A Juventude Peronista quer incluir Carlos na lista de deputados da Capital. Conversamos sobre isso e decidimos que não, que não queríamos assumir esse papel, mas o de apoiar, acompanhar. Fizemos uma contraproposta, a de ser assessor do Ministério da Ação Social, porque se supunha que isso favoreceria a ação que ele estava desenvolvendo nas favelas.
E já sabiam quem era López Rega?
Uma parte, mas não tudo. Desde o começo, Carlos começa a se sentir incomodado entre os funcionários, mas também tem suas discordâncias com os projetos que López Rega tinha sobre as moradias.

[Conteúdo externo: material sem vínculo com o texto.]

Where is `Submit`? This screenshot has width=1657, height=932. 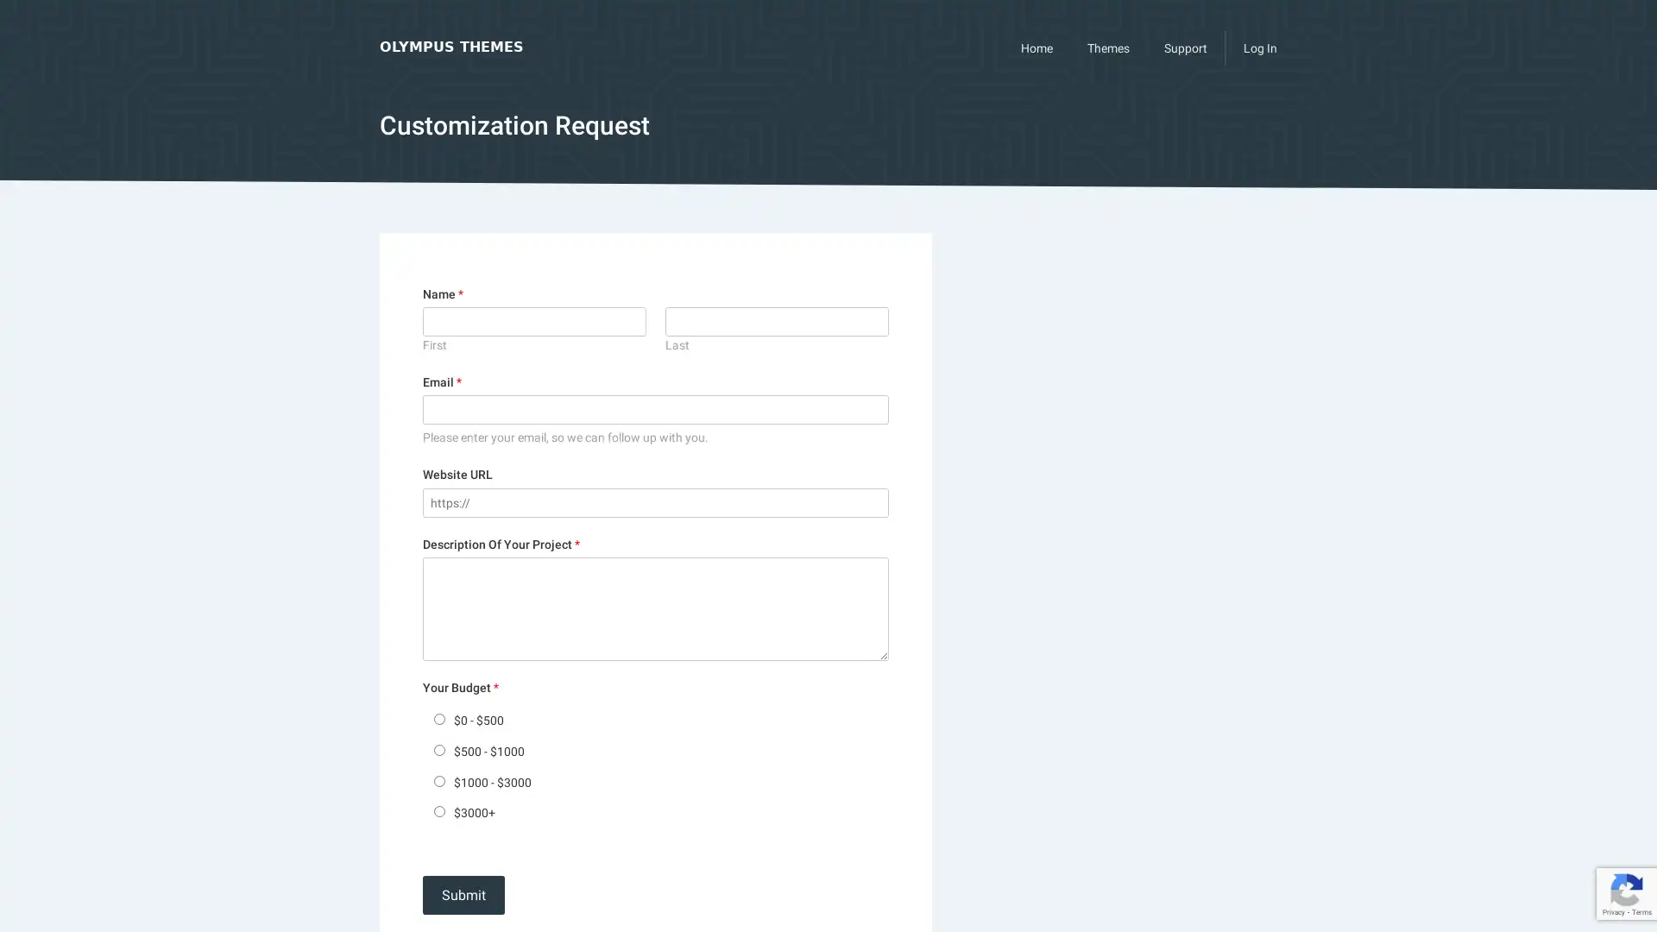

Os padres vileiros propunham que fossem os próprios favelados os que pensassem suas casas e participassem de projetos de construção. López Rega queria fazer isso através de empresas. Isso não interessa a Carlos... e a administração do dinheiro... Convoca uma assembleia de bairro e decide renunciar. Isso provoca um enfrentamento com López Rega, que incidiu seguramente para que a Triple A o matasse.
E a relação com as organizações armadas, sobretudo com os Montoneros?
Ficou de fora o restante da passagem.